Mission Still Not Accomplished

  • THORNE ANDERSON / CORBIS FOR TIME

    WASTELAND: An Iraqi wanders through the ruins of Najaf after heavy fighting in the city last month

    The U.S. military has been here before: caught in a conflict where the thing it does best—fighting—can't win the war. In Iraq today, brute force is a wasting asset, as Major General Peter Chiarelli, commander of the 1st Cavalry Division, knows firsthand. On a hot late-summer day, his soldiers entered Baghdad's Sadr City slum to quell attacks from militiamen loyal to rebel cleric Muqtada al-Sadr.

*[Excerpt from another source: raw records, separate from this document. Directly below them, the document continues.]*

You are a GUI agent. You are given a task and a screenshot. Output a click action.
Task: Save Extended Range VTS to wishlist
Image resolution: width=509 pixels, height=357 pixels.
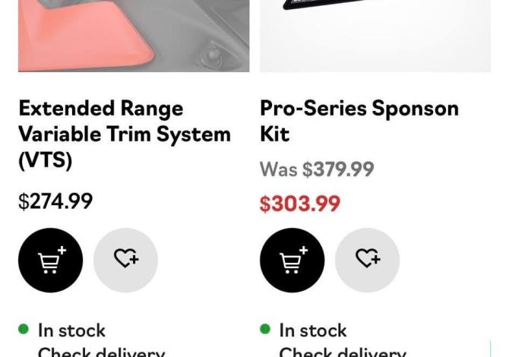coord(125,261)
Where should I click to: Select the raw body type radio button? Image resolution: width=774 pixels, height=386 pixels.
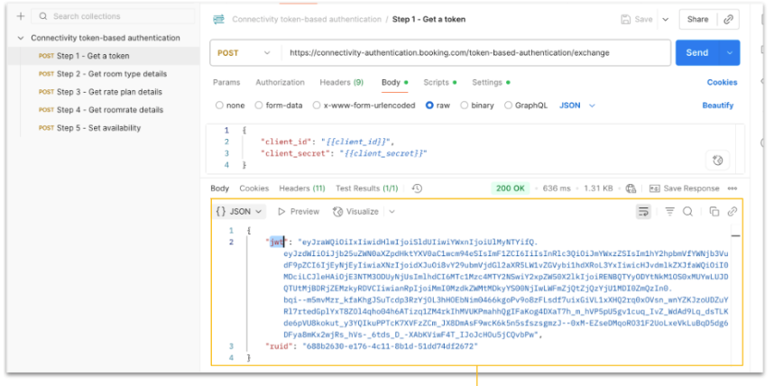429,106
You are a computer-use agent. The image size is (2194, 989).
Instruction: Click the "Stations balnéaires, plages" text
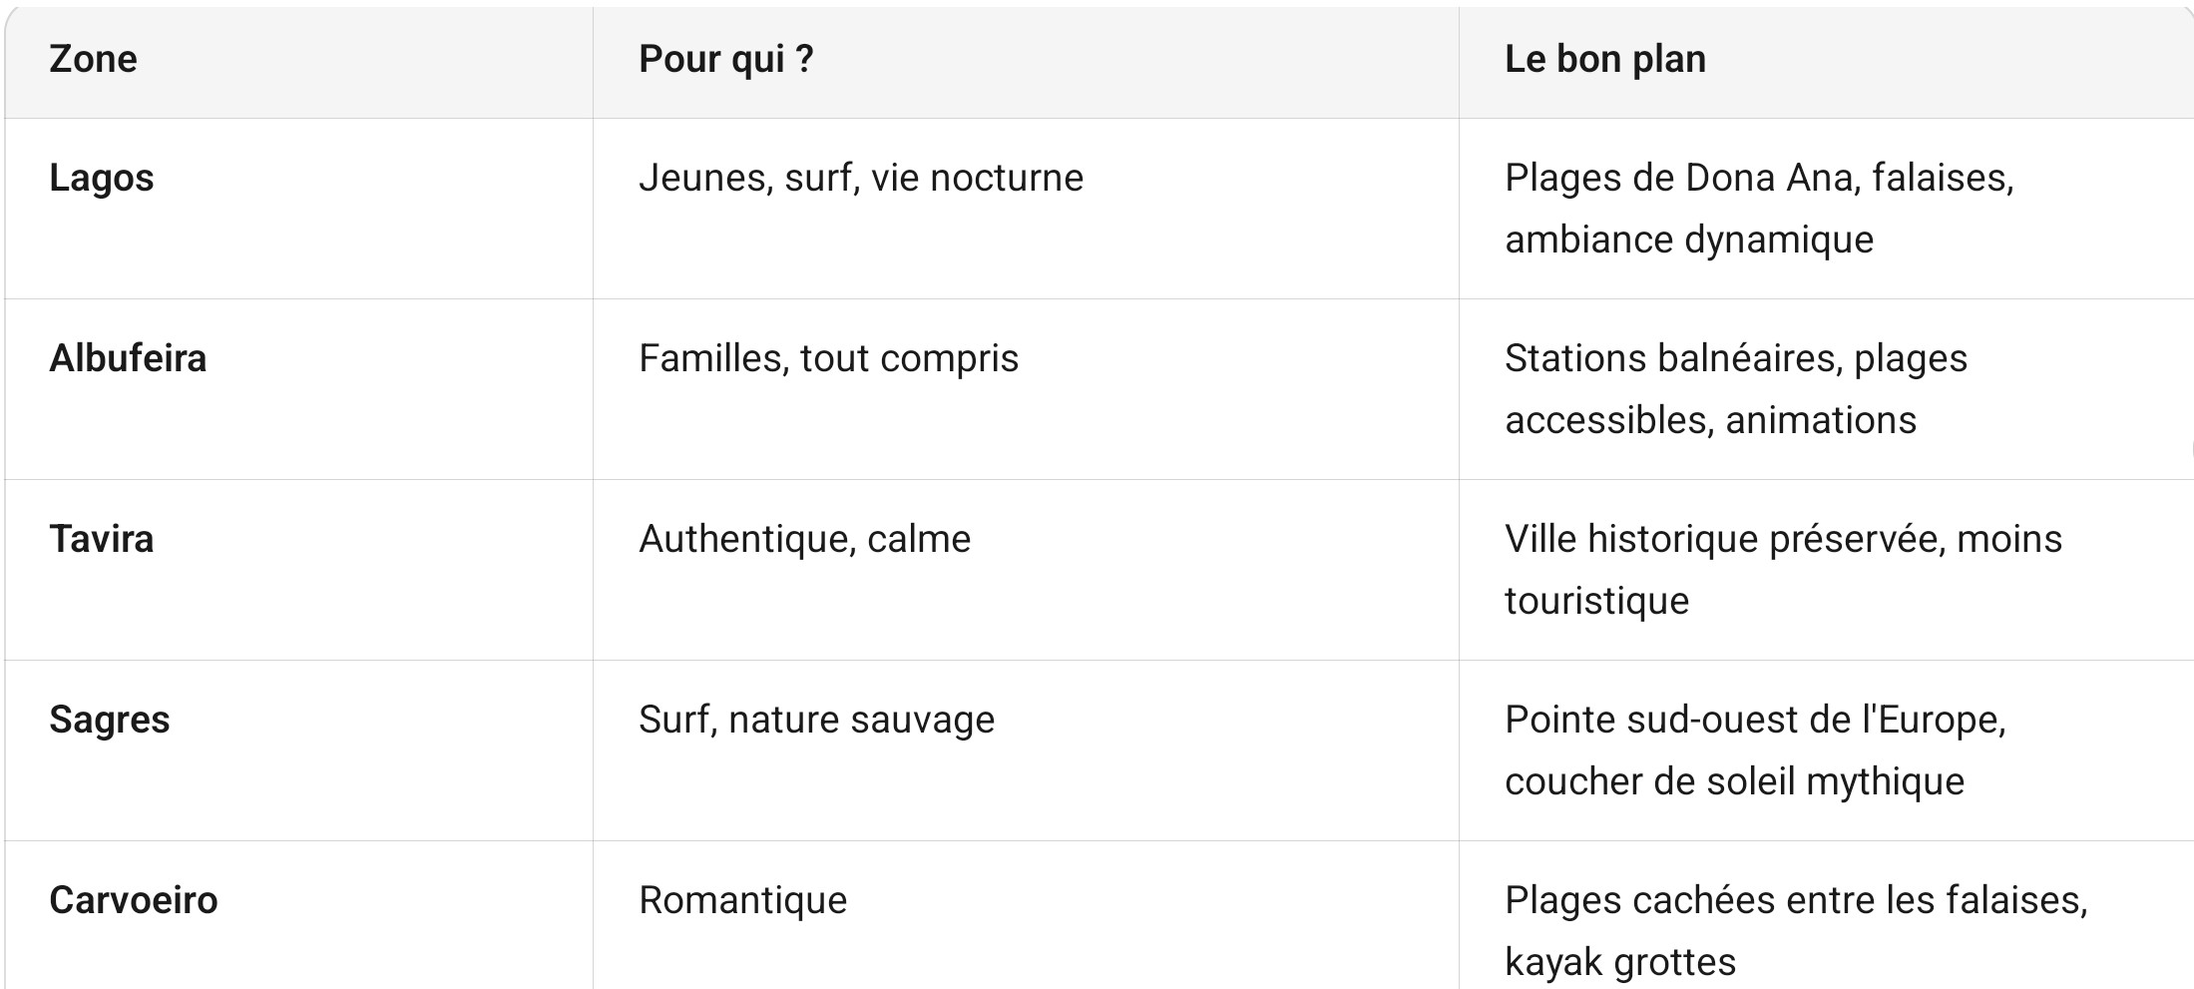(x=1735, y=359)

    Chiarelli's troops came under fierce fire as dozens of rocket-propelled grenades (rpgs) pounded their vehicles, and roadside bombs blew the tracks off a tank. For four hours, the two forces battled until the outmatched gunmen melted into the shadows. "We killed folks. There's no doubt we did," says Chiarelli. He knew the fighting would soon resume, but he sent his men back into the same neighborhood to distribute food supplies and materials such as cement, nails and boards to repair homes. It was part of the military's mixed mission: to defeat the insurgents while trying to win the backing of Iraq's resentful citizens.

    But these days even good intentions don't add up to much. Chiarelli last month had hoped to drain recruits from al-Sadr's Mahdi militia by hiring 15,000 Sadr City men to clean the district's filth-filled streets. When a truce between coalition forces and al-Sadr broke down, however, the work project collapsed. The state of the district helps explain, Chiarelli says, why "a guy in Sadr City feels there is no hope." There's sewage in his yard, he gets one hour of electricity out of six, and he has no job. "If someone offers him money to shoot an RPG at Americans," Chiarelli says, "I would imagine it's not a hard choice."

    That kind of despair, 19 months after the U.S. toppled Saddam Hussein, is adding fuel to the angry guerrilla insurgency that the Bush Administration acknowledged last week is out of hand. Important parts of the country, Chairman of the Joint Chiefs of Staff General Richard Myers said, are controlled by rebels. Principal cities and major roads west and north of the capital are ruled by Sunni insurgents. Al-Sadr's men launch uprisings at will across the wide Shi'ite belt, and even parts of Baghdad are no-go zones for U.S. troops and the frail forces of the interim Iraqi government. All this has helped make the peace much bloodier than the war: last month anti-U.S. attacks climbed to 87 a day, more than double the rate in 2003 and the first half of 2004. The U.S. death toll since sovereignty was returned to Iraq on June 28 has eclipsed the number killed in the invasion, and the total tally just passed 1,000. The wounded number more than 7,000. Defense Secretary Donald Rumsfeld estimates that coalition forces killed up to 2,500 suspected insurgents in August, but the will of the rebels shows few signs of cracking. Attacks on U.S. troops increasingly come in the form of direct fire from small arms and suicide bombs, the tactics of a more sophisticated and in-your-face foe.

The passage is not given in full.